Work request
Word-for-word repetition of the records below is needed, but only from the line holding "How do I perform: Edit" through the final line, with pictures excluded.

Excerpted data
※
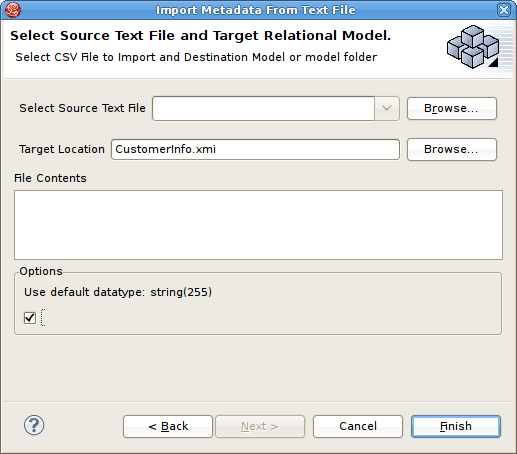This screenshot has width=517, height=454.
Task: Open the Select Source Text File dropdown arrow
Action: [387, 108]
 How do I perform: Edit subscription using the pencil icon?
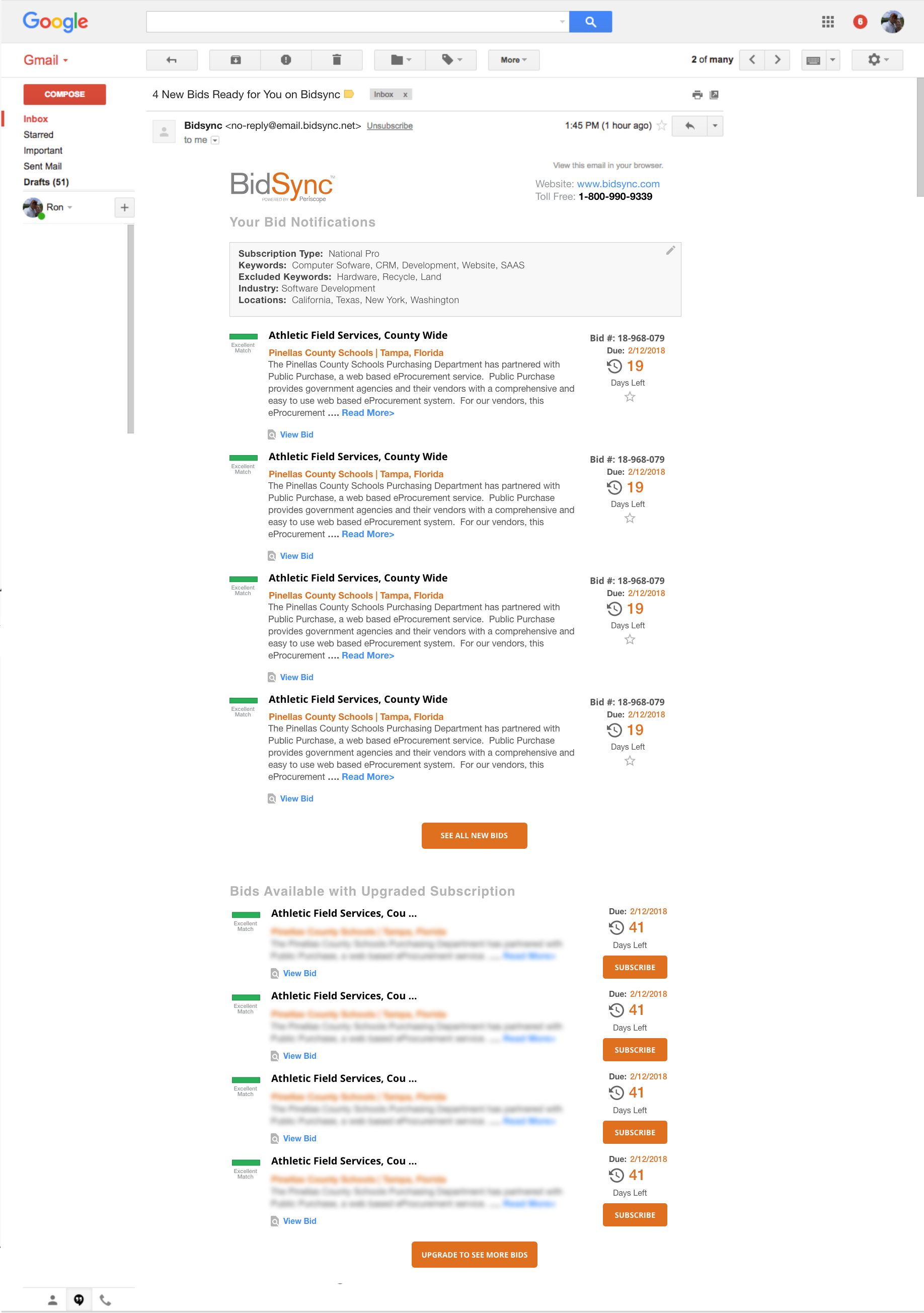(x=670, y=251)
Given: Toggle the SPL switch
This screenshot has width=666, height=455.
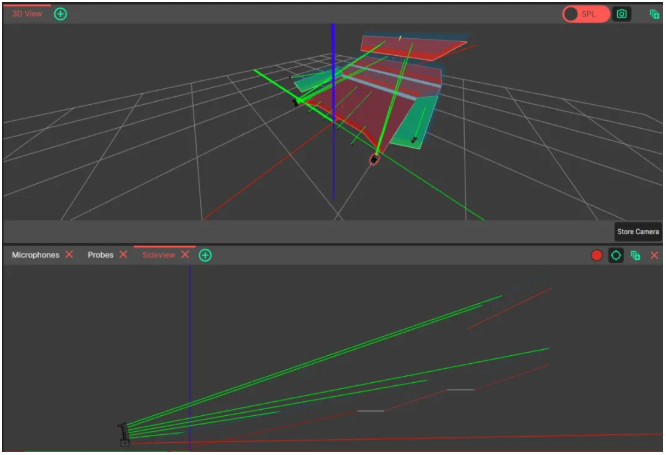Looking at the screenshot, I should (585, 14).
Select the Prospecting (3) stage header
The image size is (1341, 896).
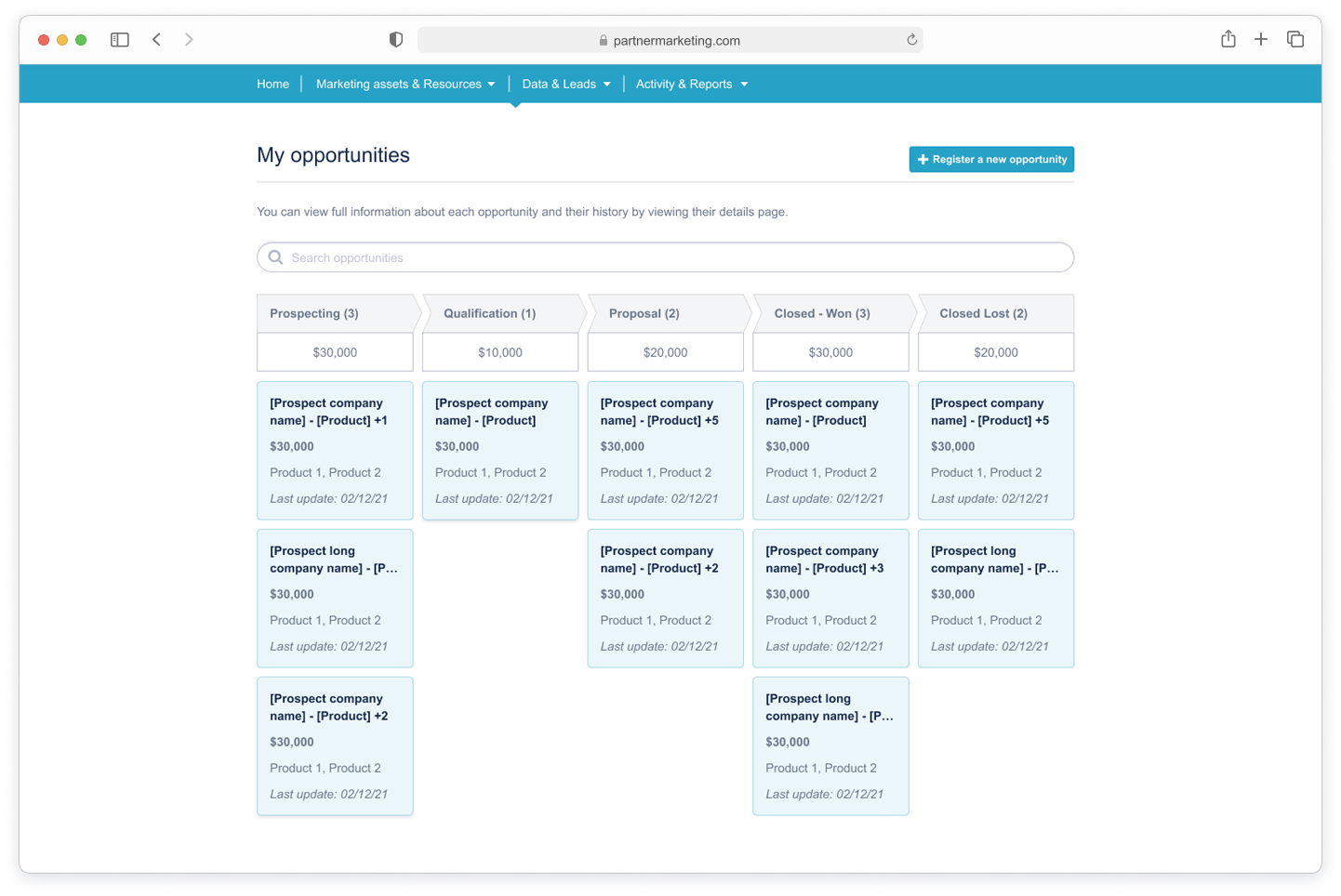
※
Answer to this problem
 How do I perform: Edit subscription using the pencil icon?
(x=670, y=251)
Given: Toggle the SPL switch
This screenshot has width=666, height=455.
Looking at the screenshot, I should (585, 14).
Select the Prospecting (3) stage header
The image size is (1341, 896).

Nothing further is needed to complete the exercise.